University of Limerick Vikings
- Sport: American Football
- School: University of Limerick
- Founded: 1999
- Location: Limerick, Ireland
- Colors: Blue and Yellow
- Head coach: Darragh O'Callaghan

= University of Limerick Vikings =

The University of Limerick Vikings are an American football team in Limerick, Ireland. The team is affiliated with the University of Limerick, and compete in American Football Ireland (AFI). The team currently competes in AFI's top-level Premier Division. The Vikings have won three AFI Shamrock Bowl titles – in 2007, 2008 and 2009, as well as winning the EFAF Atlantic Cup in 2010. The Vikings also won their first AFI Division 1 Bowl in 2023, concluding a perfect 10-0 season and securing their promotion to the Premier division. While mainly competing in the AFI Premier Division, the team also plays flag football in the Emerald Bowl South. They competed in their first international flag tournament in 2026, placing 6th at the Copenhagen Bowl in Denmark.

==History==

===Formation and early years===
Established in 1999, the team played mostly flag football until late 2001, when they joined the IAFL winter league. In UL's first-ever game, they took the field on the road to the eventual Shamrock Bowl champion Dublin Rebels and were beaten 48–0. The Vikings lost their first four games, but on 2 December 2001, they recorded their first-ever win, 12–8, over the Dublin Dragons in Limerick.

In 2002, the Vikings won every game they played thanks to a team of mostly American exchange students. As league champions, they progressed directly to the Shamrock Bowl. However, as most of the American students had returned home, UL was well beaten by the Carrickfergus Knights, 66–0. The 2003 and 2004 seasons were devoted to building a base of home-grown Irish players, and in 2005 the Vikings broke their three-year, 13-game losing streak with a 26–22 victory over rival Cork Admirals.

• Material supplied:
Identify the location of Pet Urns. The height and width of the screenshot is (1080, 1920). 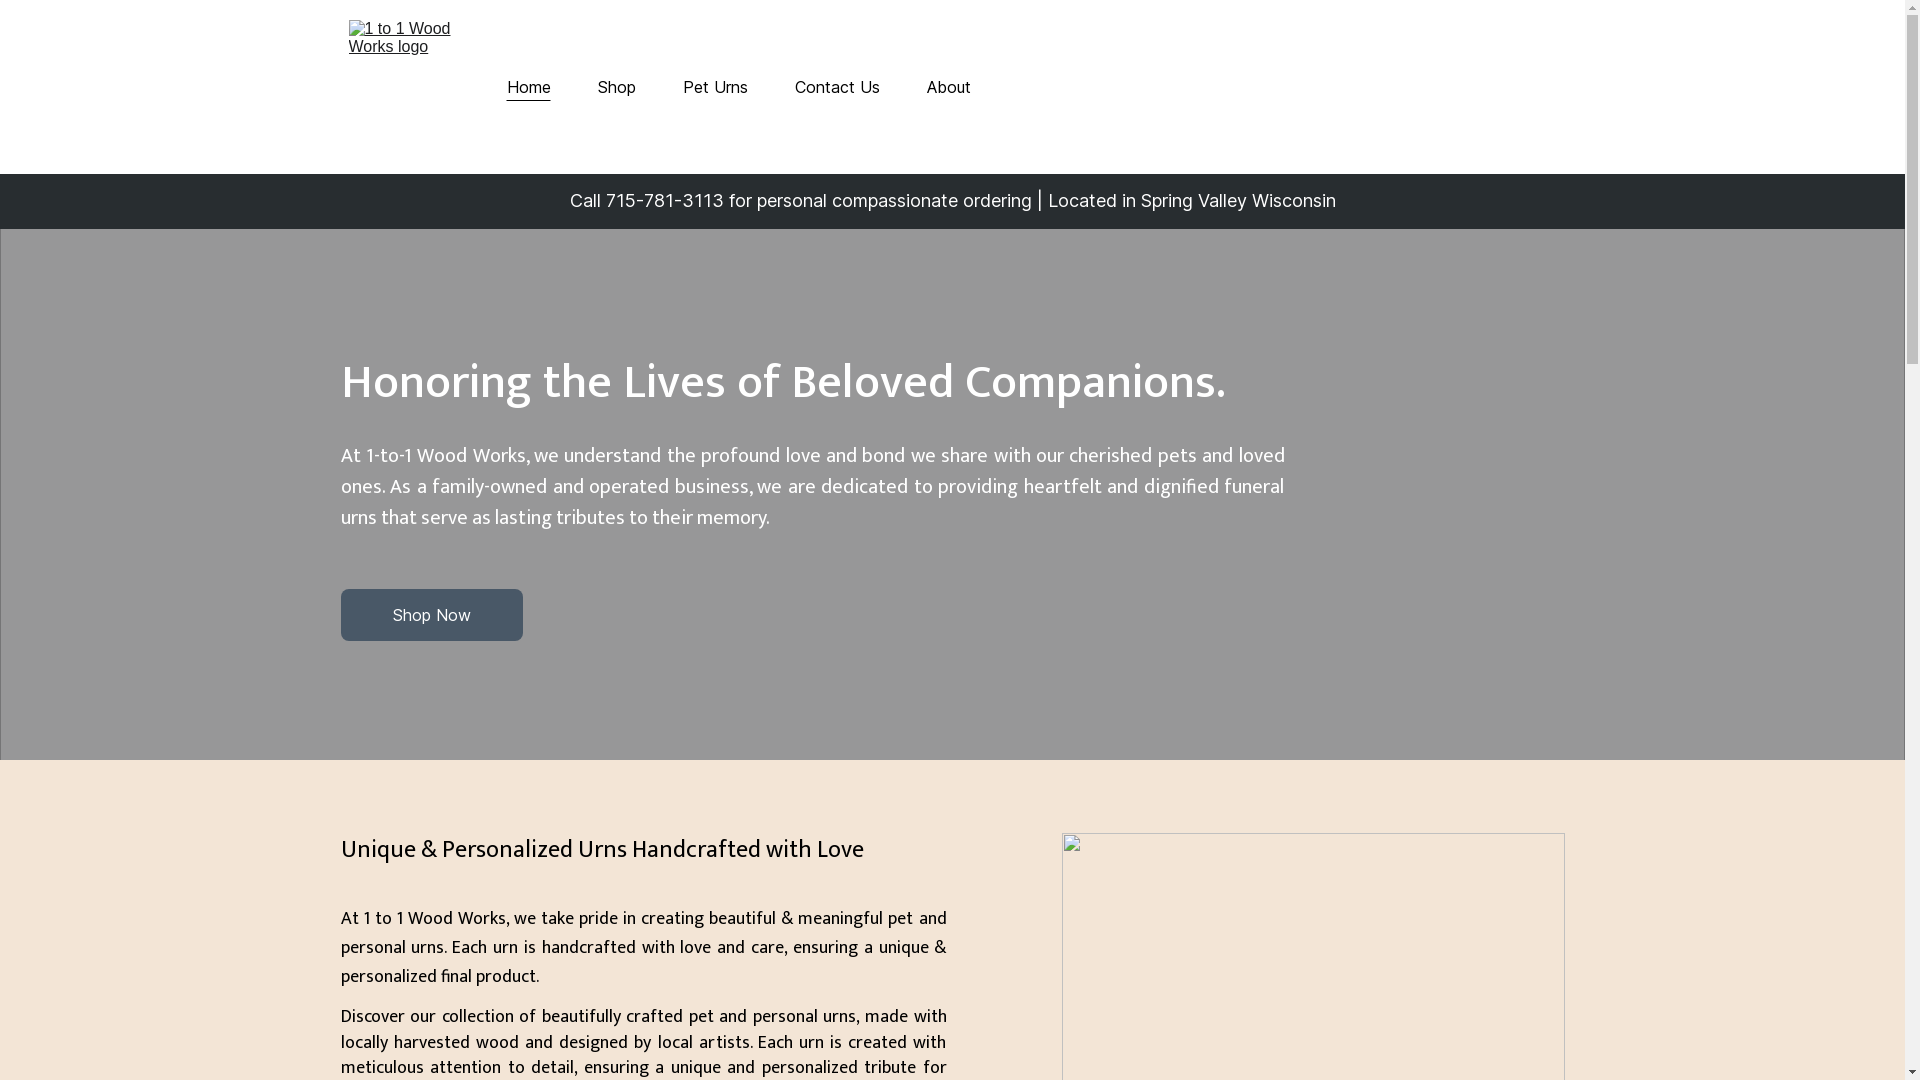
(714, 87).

...

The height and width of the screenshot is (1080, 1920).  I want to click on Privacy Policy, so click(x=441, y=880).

==

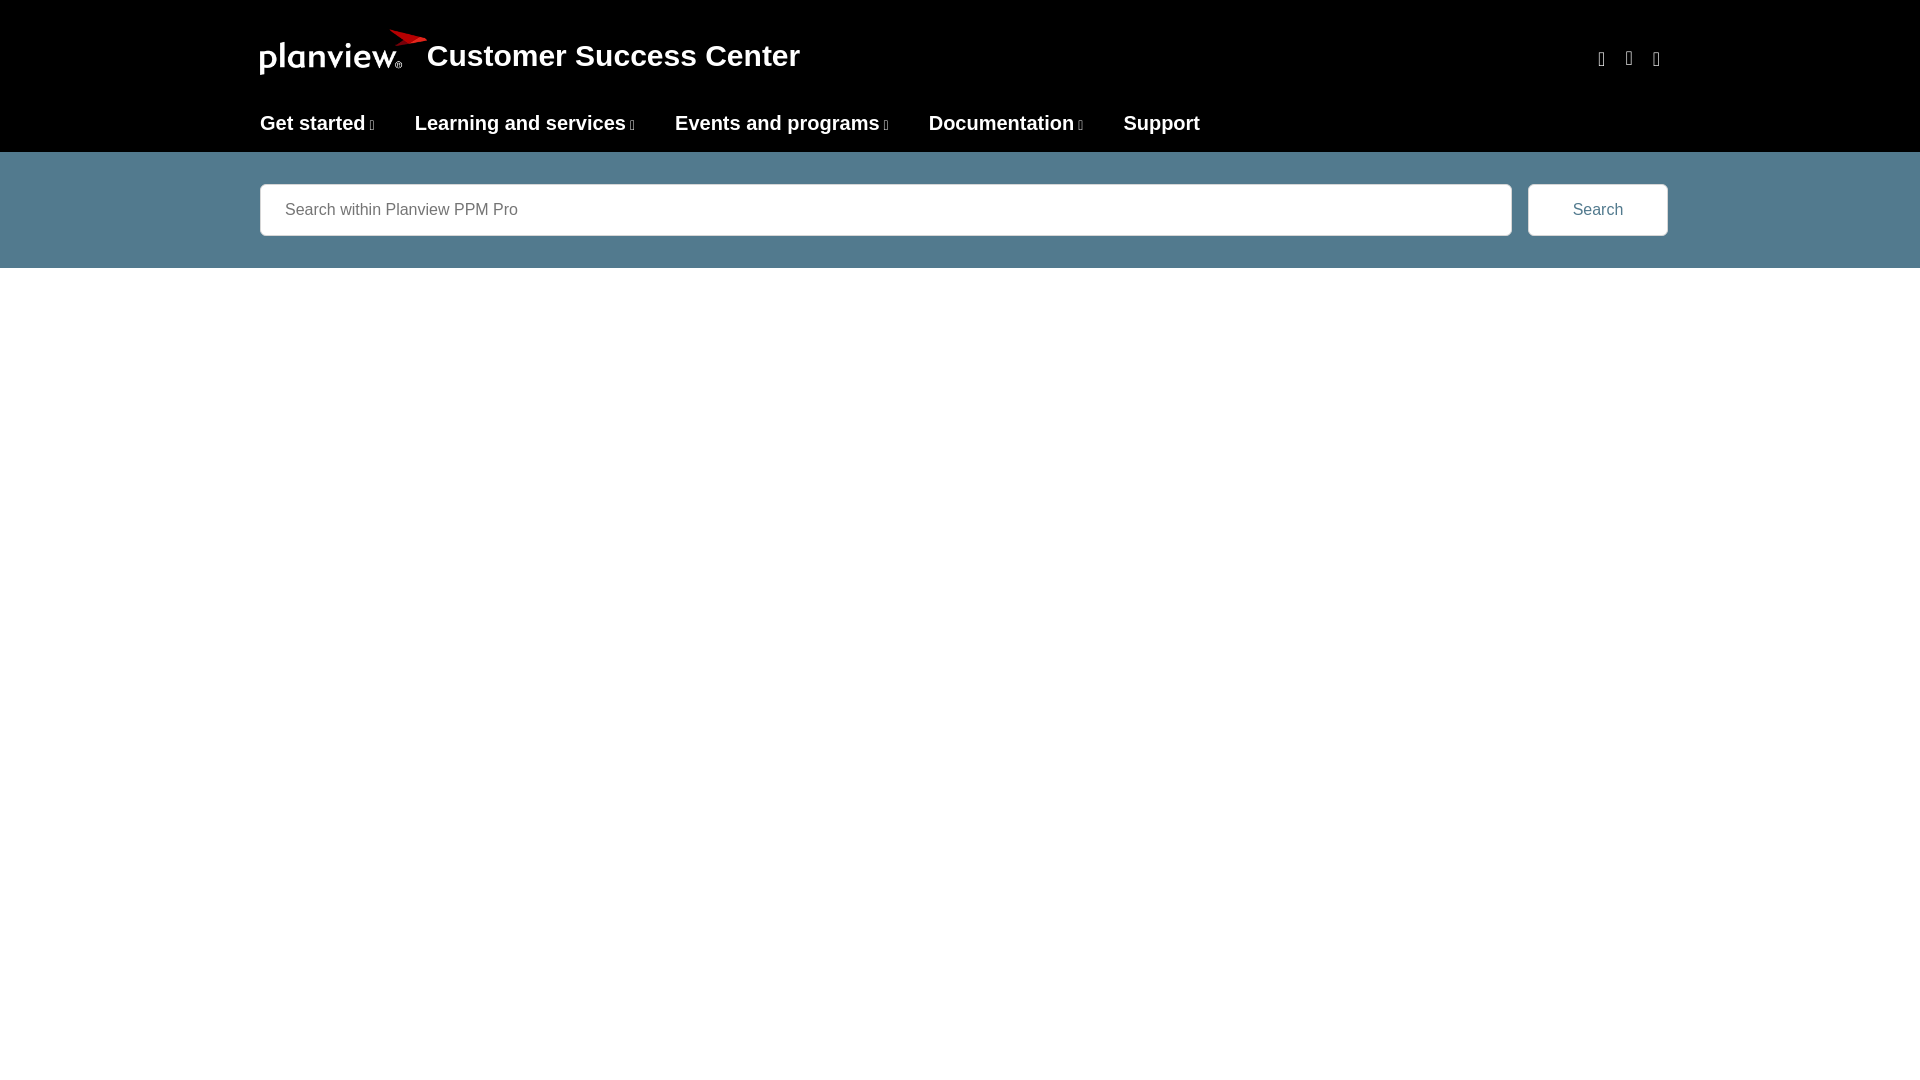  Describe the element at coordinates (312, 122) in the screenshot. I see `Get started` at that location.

• Exercise instructions:
a) According to the article on the University of Limerick Vikings, which team did the Vikings defeat for their first-ever win, and by what score?
b) Write the next part of the article on the University of Limerick Vikings, picking up from its final sentence.

• Solved problems:
a) The Dublin Dragons, 12–8.

b)
===Late 2000s to 2010===
The UL Vikings finished the 2006 season with a 5–2–1 record, led by their defence, which gave up only 6 points in five home games. The Vikings made the postseason for the first time in four years and defeated the Carrickfergus Knights on the road to make the Shamrock Bowl for the second time. However, a strong Dublin Rebels team upended the Vikings 44–12 to claim their fourth consecutive Shamrock Bowl victory.

In the 2007 season, the Vikings won every game they played and entered the playoffs as Shamrock Bowl favourites. Reaching the final, they contested the first all-Munster Shamrock Bowl against the Cork Admirals, which was held at the UL Sports Grounds on 29 July 2007. The Vikings won a close fought match by a margin of 22–14 and claimed their first-ever Shamrock Bowl title.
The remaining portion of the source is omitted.